Mit 40 auf Jobsuche – das fühlt sich für viele wie ein Nachteil an. Dabei haben Menschen in dieser Lebensphase etwas, das 28-Jährige nicht kaufen können: Erfahrung, Netzwerk und ein klares Bild davon, was sie wollen. Das Problem ist oft, wie Bewerbungsunterlagen aufgebaut sind.
Was Arbeitgeber wirklich denken
Manche Unternehmen haben Vorbehalte: „Ist die Person noch lernbereit? Passt sie zu einem jüngeren Team?“ Deine Bewerbung muss diese Fragen beantworten, bevor sie gestellt werden – nicht indem du dein Alter versteckst, sondern indem du zeigst, dass diese Bedenken nicht zutreffen.

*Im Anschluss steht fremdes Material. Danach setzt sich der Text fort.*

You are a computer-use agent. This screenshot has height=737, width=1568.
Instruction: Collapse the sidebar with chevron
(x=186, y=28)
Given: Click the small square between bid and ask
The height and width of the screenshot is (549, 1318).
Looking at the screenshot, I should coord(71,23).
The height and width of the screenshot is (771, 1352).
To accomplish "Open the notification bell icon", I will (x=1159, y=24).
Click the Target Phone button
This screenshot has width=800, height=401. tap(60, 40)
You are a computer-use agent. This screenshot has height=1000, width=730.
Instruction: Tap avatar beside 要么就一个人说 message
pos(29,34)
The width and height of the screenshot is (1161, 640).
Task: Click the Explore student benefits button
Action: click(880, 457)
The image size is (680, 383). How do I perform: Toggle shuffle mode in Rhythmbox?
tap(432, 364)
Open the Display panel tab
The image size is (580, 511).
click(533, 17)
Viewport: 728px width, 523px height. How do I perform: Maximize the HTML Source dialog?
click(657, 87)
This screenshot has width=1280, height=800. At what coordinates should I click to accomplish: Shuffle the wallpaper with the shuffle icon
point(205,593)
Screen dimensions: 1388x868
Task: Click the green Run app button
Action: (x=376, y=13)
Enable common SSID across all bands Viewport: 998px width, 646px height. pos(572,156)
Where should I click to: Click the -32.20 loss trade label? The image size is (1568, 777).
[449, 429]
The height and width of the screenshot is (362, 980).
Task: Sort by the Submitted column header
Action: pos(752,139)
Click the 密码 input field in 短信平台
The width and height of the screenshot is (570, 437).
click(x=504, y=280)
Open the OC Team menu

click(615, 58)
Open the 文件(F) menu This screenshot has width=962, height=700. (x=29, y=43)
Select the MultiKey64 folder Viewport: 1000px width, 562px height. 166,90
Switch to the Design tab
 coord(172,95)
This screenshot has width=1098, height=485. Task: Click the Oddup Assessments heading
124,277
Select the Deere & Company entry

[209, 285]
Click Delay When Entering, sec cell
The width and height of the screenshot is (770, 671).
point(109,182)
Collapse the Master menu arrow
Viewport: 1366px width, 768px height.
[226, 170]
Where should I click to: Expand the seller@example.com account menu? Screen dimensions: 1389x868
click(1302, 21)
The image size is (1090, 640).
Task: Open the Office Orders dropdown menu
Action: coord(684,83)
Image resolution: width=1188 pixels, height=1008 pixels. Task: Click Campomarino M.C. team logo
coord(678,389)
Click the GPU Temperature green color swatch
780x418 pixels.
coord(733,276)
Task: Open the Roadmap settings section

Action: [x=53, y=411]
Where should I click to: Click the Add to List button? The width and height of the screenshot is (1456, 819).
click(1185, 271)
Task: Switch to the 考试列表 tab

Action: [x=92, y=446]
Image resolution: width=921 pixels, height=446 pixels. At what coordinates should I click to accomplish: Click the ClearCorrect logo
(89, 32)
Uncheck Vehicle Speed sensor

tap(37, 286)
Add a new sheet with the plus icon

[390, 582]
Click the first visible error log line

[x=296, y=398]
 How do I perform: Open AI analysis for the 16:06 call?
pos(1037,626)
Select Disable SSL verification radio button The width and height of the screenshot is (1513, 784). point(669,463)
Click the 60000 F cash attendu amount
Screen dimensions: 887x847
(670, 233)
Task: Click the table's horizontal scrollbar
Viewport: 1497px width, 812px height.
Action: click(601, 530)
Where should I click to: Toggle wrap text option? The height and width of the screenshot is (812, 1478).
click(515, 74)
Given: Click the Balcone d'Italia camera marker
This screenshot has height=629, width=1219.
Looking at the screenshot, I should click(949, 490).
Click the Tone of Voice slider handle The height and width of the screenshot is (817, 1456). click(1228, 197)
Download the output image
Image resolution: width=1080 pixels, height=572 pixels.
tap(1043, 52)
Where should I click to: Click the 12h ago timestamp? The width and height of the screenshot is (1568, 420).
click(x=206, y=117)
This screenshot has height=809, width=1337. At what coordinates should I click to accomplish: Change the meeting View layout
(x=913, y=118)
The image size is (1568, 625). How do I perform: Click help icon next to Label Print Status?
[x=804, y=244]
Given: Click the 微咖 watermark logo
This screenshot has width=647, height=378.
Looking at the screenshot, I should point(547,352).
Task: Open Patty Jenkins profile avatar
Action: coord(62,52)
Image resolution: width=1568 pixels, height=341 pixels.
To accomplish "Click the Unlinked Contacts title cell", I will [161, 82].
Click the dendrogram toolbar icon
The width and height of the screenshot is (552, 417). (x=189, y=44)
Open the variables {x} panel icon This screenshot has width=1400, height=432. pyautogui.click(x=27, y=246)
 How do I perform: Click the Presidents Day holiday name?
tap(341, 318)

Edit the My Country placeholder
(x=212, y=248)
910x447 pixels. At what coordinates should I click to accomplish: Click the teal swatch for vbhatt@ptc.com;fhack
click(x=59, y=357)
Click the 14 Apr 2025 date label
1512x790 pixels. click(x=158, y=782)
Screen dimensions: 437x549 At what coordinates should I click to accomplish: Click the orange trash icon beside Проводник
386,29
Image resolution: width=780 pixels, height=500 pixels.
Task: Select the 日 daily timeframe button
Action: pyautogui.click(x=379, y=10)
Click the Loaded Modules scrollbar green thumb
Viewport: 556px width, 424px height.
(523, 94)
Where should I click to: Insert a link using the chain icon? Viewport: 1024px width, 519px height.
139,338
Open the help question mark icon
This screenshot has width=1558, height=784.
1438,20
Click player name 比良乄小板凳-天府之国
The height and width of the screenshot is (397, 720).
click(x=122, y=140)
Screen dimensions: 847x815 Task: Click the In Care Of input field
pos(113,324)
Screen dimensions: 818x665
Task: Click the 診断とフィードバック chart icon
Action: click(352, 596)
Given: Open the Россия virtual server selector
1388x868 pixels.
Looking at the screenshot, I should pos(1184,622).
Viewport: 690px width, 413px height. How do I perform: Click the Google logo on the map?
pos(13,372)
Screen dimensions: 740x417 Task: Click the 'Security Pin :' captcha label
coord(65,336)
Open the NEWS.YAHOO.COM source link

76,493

Der häufigste Fehler: Der Karriere-Roman
Wer 15–20 Jahre Erfahrung hat, neigt dazu, alles aufzulisten. Regel: Alles was mehr als 10–12 Jahre zurückliegt, fasst du zusammen oder streichst du. Was zählt ist die letzte Dekade.
Wie KI konkret hilft
- Lebenslauf verdichten: Aus einer langen Karriere die stärksten 5–6 Stationen herausarbeiten
- Weiterbildungen sichtbar machen: Aktualität muss sofort sichtbar sein – oben, nicht am Ende
- Lücken formulieren: Elternzeit, Sabbatical – ehrlich und professionell, ohne Entschuldigung
Der Schweizer Arbeitsmarkt über 40
Die Schweiz hat einen strukturellen Fachkräftemangel in fast allen qualifizierten Bereichen. Erfahrung wird gesucht – wenn sie klar kommuniziert wird. Besonders offen: Gesundheitswesen, Finanzen, Ingenieurswesen, IT-Projektleitung.